EXERCISE BRIEF ▸ Format the lines from the one with "Given: Open the Типы дней tab" through the end of the records as a Markdown table with the columns Row and Line, one numbered row per line, omitting blank lines.
--*--
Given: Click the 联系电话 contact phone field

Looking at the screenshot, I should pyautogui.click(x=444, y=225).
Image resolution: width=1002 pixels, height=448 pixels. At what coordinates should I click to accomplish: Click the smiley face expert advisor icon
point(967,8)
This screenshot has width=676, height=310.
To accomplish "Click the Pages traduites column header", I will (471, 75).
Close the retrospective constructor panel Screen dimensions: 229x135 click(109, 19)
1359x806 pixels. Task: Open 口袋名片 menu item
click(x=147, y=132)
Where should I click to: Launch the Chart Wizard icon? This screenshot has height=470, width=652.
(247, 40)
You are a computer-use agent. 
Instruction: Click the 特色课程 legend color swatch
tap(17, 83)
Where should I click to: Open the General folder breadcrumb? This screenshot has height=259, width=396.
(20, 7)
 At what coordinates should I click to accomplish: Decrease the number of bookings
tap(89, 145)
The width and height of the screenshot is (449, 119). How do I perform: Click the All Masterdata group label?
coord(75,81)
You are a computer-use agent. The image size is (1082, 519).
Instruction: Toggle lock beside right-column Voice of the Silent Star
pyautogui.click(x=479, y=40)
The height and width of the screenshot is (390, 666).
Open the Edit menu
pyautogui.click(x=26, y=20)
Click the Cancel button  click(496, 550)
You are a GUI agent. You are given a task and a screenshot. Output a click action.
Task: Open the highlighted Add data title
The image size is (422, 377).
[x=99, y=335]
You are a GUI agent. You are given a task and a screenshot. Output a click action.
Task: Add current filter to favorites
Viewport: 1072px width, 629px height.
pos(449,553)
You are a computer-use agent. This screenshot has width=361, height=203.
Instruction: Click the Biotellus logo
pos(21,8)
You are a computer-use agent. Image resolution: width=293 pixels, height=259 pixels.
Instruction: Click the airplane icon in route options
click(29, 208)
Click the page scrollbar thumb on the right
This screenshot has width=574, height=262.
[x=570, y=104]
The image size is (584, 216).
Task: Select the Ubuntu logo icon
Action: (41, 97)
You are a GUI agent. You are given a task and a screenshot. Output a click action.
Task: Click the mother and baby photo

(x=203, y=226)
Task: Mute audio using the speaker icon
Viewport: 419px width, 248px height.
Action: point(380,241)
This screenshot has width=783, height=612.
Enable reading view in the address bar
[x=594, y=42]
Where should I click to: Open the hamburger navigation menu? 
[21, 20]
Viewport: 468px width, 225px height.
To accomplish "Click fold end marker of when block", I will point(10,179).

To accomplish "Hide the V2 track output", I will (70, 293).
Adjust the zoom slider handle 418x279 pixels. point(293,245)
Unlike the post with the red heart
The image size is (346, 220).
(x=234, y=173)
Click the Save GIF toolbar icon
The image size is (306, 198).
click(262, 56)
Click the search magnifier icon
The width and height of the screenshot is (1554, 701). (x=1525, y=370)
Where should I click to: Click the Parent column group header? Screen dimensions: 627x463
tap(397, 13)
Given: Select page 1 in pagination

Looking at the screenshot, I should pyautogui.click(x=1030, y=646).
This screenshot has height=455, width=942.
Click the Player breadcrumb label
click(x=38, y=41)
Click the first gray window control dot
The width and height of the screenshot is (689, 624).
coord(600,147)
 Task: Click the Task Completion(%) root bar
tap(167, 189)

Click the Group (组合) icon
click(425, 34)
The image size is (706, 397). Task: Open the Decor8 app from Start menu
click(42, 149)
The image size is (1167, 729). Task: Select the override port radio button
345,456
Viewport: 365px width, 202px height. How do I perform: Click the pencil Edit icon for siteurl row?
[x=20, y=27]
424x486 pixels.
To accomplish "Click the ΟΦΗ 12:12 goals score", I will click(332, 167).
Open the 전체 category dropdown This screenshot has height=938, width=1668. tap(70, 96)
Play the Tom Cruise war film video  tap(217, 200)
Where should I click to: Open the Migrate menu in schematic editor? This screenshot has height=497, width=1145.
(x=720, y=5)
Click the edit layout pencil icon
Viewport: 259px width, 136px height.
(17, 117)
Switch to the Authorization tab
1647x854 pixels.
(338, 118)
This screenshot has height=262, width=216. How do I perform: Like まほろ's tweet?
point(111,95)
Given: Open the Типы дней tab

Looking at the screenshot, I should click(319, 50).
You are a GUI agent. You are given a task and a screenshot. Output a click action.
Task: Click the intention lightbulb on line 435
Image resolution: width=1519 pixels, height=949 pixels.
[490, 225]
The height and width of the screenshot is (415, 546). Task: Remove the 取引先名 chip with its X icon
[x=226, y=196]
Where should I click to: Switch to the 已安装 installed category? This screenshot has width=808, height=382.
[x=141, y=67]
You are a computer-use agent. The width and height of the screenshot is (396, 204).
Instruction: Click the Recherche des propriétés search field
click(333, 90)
--*--
EXERCISE SOLUTION ▸
| Row | Line |
|---|---|
| 1 | Given: Open the Типы дней tab |
| 2 | Looking at the screenshot, I should click(319, 50). |
| 3 | You are a GUI agent. You are given a task and a screenshot. Output a click action. |
| 4 | Task: Click the intention lightbulb on line 435 |
| 5 | Image resolution: width=1519 pixels, height=949 pixels. |
| 6 | [490, 225] |
| 7 | The height and width of the screenshot is (415, 546). Task: Remove the 取引先名 chip with its X icon |
| 8 | [x=226, y=196] |
| 9 | Where should I click to: Switch to the 已安装 installed category? This screenshot has width=808, height=382. |
| 10 | [x=141, y=67] |
| 11 | You are a computer-use agent. The width and height of the screenshot is (396, 204). |
| 12 | Instruction: Click the Recherche des propriétés search field |
| 13 | click(333, 90) |